Analysis of previously reported radiation-associated cavernomas found a correlation between a radiation dose >30 Gy and a shorter latency to development of cavernomas (4). This could not be assessed in our series because all four patients for whom the radiation dose was known received a total dose >30 Gy to the field in which the cavernoma was found. We found a mean latency of 16 years for our patients, who received radiation when they were <10 years old. This is significantly longer than the 4.75-year mean latency reported in the literature for such patients (4). The reason for this difference is not certain but could reflect that all of our patients were asymptomatic from their cavernomas. Accordingly, the cavernomas in our patients may have been present long before they were detected. Our finding of 100% asymptomatic patients matches one of the most recent studies about asymptomatic radiation-induced telangiectasias (9) although in another study 50% of the 40 reported patients had signs or symptoms referable to their cavernomas (4). Two of our five patients showed recent asymptomatic hemorrhage associated with their cavernomas. Cavernomas are associated with hemorrhage, but the estimated risk is only 0.25–0.7% per year (19, 20). Radiation-induced cavernomas may, however, have increased risk of hemorrhage (5).
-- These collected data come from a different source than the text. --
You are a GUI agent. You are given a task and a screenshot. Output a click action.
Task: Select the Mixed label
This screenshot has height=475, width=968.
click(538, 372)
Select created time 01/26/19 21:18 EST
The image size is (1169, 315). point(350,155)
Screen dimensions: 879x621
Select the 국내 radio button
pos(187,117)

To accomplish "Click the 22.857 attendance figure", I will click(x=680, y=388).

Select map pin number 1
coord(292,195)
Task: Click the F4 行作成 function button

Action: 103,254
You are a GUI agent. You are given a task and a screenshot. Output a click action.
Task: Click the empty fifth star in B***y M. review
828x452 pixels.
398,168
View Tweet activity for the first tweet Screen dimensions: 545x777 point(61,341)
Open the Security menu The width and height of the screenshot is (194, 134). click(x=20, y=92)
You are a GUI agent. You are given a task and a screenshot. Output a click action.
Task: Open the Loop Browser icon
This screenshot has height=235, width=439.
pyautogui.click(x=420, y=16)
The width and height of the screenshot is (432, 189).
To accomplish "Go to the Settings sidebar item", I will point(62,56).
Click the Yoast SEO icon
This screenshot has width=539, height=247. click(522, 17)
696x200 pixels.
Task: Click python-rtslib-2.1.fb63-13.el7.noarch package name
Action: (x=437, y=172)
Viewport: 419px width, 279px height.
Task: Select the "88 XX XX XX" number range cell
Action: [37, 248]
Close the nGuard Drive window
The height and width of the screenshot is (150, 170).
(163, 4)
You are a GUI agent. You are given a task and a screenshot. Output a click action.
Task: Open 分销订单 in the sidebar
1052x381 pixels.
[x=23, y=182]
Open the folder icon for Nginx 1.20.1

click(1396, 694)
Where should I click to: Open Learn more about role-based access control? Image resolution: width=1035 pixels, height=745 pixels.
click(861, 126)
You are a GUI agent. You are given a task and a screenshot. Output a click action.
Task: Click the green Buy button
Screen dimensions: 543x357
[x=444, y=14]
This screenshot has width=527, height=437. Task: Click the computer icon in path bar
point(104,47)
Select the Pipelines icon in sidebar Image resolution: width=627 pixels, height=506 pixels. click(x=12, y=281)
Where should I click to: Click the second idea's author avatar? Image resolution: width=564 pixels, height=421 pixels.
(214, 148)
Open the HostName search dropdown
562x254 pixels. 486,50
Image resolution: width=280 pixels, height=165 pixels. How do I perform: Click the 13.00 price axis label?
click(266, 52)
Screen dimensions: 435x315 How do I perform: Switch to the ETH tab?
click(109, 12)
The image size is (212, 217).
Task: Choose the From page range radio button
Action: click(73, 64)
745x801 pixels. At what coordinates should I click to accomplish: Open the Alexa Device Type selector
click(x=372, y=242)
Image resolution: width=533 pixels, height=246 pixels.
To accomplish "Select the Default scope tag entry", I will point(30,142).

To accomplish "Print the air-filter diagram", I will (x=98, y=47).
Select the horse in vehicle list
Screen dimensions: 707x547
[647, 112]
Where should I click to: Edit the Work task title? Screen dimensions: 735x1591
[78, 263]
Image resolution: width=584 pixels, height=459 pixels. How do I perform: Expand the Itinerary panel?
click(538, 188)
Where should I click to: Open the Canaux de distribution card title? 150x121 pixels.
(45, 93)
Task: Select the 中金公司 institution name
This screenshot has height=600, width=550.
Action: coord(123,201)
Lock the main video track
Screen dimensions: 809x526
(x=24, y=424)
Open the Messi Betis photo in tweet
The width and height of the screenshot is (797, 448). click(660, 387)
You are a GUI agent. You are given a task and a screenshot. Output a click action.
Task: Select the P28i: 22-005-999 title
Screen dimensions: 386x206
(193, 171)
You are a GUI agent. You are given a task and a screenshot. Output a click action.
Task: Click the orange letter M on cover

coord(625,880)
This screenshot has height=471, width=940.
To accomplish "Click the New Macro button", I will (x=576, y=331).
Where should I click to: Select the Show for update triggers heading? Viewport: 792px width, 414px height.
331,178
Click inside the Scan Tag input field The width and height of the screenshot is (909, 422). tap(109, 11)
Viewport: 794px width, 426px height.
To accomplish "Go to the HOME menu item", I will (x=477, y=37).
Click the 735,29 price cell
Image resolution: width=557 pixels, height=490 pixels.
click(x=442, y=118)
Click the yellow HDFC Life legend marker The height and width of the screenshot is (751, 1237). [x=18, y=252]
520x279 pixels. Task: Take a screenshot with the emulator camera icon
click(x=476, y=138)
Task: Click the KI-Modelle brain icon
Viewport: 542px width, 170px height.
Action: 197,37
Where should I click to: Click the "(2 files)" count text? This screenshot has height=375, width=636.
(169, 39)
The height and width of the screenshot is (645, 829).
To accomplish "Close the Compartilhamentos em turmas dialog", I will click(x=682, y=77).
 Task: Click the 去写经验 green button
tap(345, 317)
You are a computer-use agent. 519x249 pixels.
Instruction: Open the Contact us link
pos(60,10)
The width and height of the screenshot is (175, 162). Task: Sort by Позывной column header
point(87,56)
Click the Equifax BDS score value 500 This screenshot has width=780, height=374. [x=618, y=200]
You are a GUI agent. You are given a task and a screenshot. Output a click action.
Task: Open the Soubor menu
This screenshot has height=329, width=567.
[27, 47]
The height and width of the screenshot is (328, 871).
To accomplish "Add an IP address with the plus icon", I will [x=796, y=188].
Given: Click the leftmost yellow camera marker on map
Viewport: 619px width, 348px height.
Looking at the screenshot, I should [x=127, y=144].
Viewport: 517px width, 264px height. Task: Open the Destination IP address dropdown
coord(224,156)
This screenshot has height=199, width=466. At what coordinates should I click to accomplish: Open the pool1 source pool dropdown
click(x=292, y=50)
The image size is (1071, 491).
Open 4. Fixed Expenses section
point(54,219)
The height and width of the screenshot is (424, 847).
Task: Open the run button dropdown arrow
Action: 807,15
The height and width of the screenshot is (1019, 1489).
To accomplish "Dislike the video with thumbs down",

The appearance of a new brain lesion or hemorrhage in a patient who has undergone radiation therapy for a CNS neoplasm always raises the possibility of neoplastic recurrence or metastases. Ordinarily, it is not difficult to differentiate a cavernoma from other neoplasms, because most cavernomas have a distinctive appearance of their nidus with little or no surrounding edema. Acute hemorrhage can complicate the appearance and result in blurring of the nidus and reactive edema, but differentiation is still usually possible on the basis of the CT and MR imaging character of the nidus (6). MR imaging usually shows a reticulated core of heterogeneous signal intensity with a dark peripheral rim of hemosiderin, giving a typical “popcorn” appearance (14). CT usually shows ring-like calcification with core reticulation of variable attenuation.

Conclusion

In light of the fairly well established correlation between radiation and cavernoma formation, it is prudent to consider cavernoma in the differential diagnosis of a hemorrhagic lesion in any patient who has received previous CNS radiation, particularly if he or she underwent radiation therapy in childhood.